I guess the question is, if you were at the initial stages of your trading “journey”, had decided to swing trade using options what approach would you take/do differently so as to develop the right skills, perspectives, habits. (Sometimes I’m not even sure I’m asking the right questions).


vadimd

You're asking very valid questions, and look to be taking a very balanced approach in your learning.

The often stated belief that beginners will not profit in the early stages is based on every trader having to re-invent the wheel, so to speak, trying the find the 'common sense' amongst the very fragmented trading resources that are available. It's kind of like doing a 1000+ piece jigsaw puzzle without having the box with the picture on it (and also not knowing if you have every piece!). It does not however have to be this way.

In choosing your market or small handful of markets to trade it is a good idea to look at the largest smoothest ones, for example, indices. In the beginning you really need to practice consistency in process, but also know that the method you are using is an overall profit generator, so that you can have the confidence in its constant application. You are essentially looking to make the process of calculating and adjusting orders/stops a subconscious activity, so that you can minimise the amount of thought involved. Thought triggers emotions, and it is emotions which more often than not will throw you off course.

You can try doing several things in parallel so that you can compare across the board.

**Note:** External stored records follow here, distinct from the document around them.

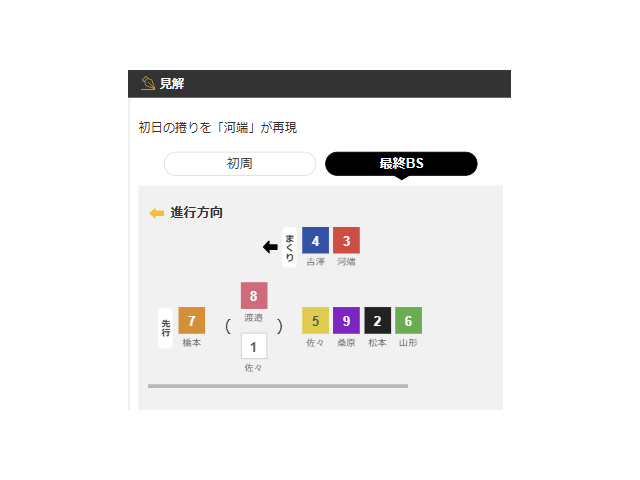Select the white number 1 racer tile

coord(254,346)
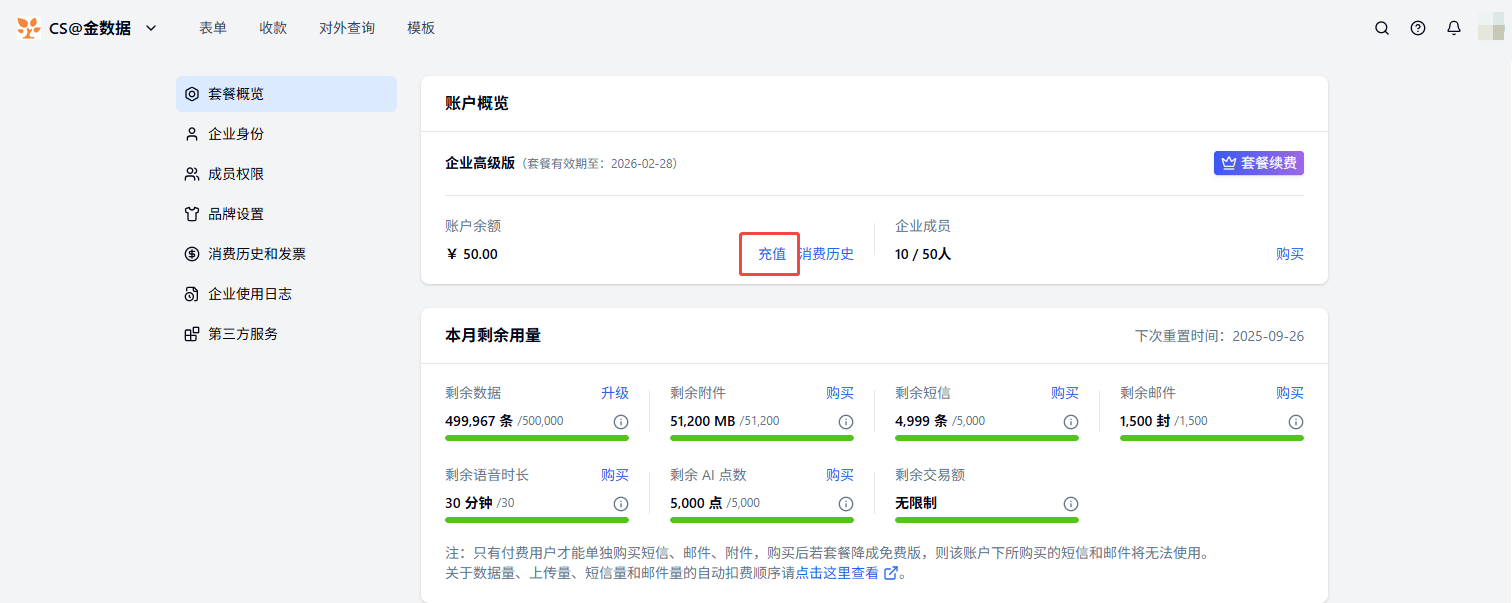This screenshot has width=1512, height=603.
Task: Click the 套餐续费 button
Action: tap(1258, 163)
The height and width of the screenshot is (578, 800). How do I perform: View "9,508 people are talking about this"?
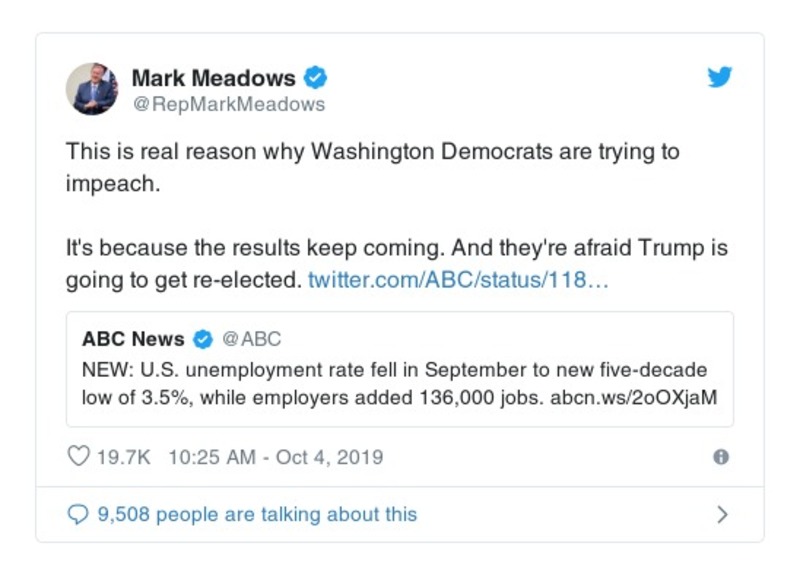pos(257,514)
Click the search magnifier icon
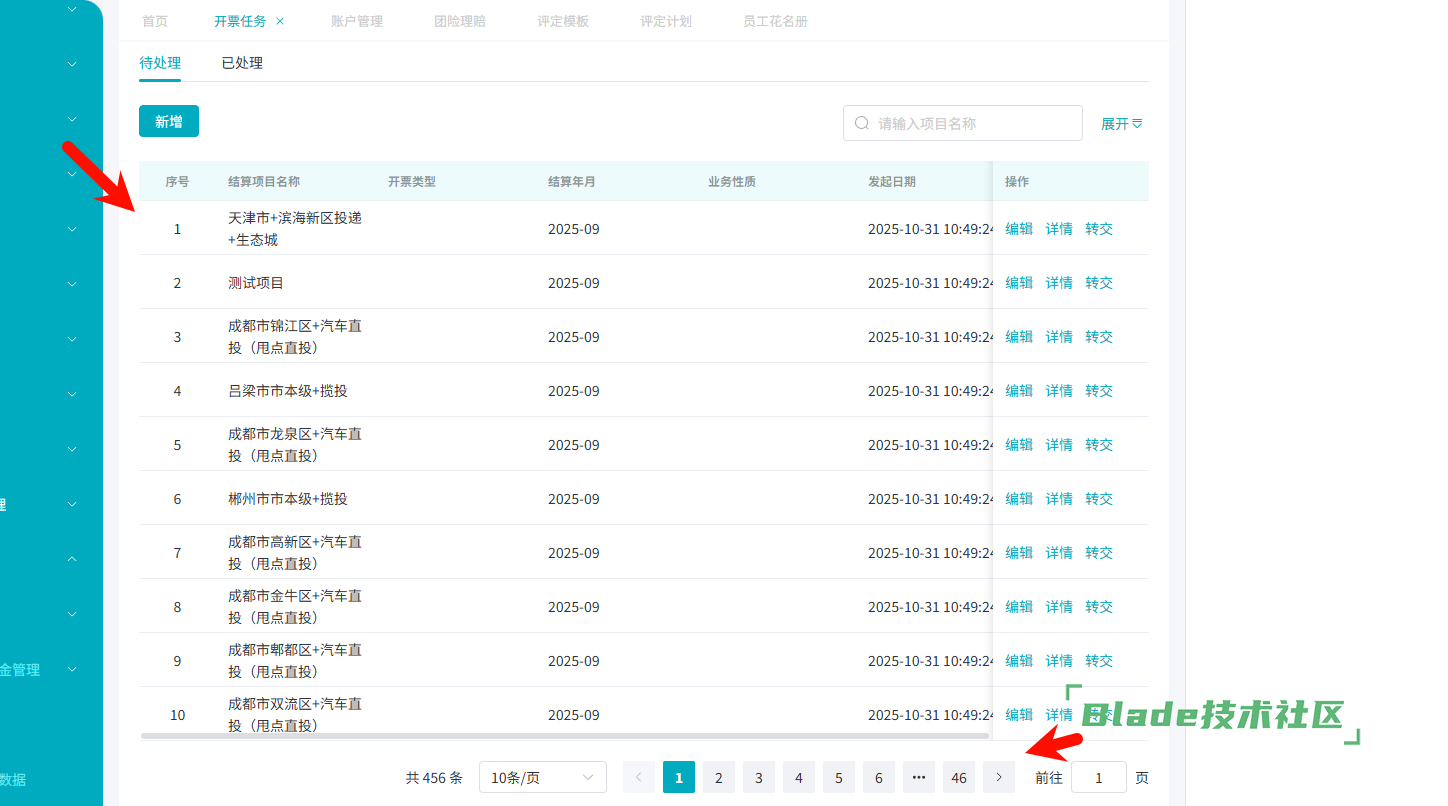Viewport: 1448px width, 806px height. point(862,123)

For example, whilst reading around and applying other methods and approaches, you can in the background run the INDE spreadsheet on daily prices but at a very low accumulation factor, so that you can pick out the relatively short term swings. Any number above 1 can be applied, even 1.1, you are not limited to integers. At this setting you may find that some outside days will catch you out, but in the overall scheme of things their impact is limited, and you may even look to modify the spreadsheet or accumulation factor to allow for these as you become more confident in your trading.

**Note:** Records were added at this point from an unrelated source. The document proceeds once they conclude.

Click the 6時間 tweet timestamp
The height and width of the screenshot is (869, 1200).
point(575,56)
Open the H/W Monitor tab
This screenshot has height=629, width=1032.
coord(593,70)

Keep asking any questions you may feel timely.
 

barjon

Legendary member
10,616 1,754
vadimd

You can chose to get to know a couple of instruments like the back of your hand and trade them with a range of set-ups, or you can get to know a couple of set-ups like the back of your hand and trade them across a range of instruments.

I think that each instrument has its own characteristics and getting to know and understand those is the better bet.
 

Templar42

Junior member
41 0
I'm not sure how true it is of other markets, but I found it instructive to look at the typical daily volatility of FTSE 100 equities when picking stocks to add to my short-term trading watchlist. Only a small minority experienced the degree of daily price variation that I was looking for on a regular basis. However, it was difficult to tell this from the various website 'stock screeners'. I found it useful to import Google finance data (via the 'import text file' functionality in Excel) into a spreadsheet of my own containing basic tests of that equity's typical behaviour over a given length of time - average daily price change, median volume (to screen out those that are too thinly traded), even the frequency with which the equity would rise or fall for two or more days in a row. Just a possible method! Google is rather convenient for free historical daily data on equities, and there's a standard URL for importing a .csv file.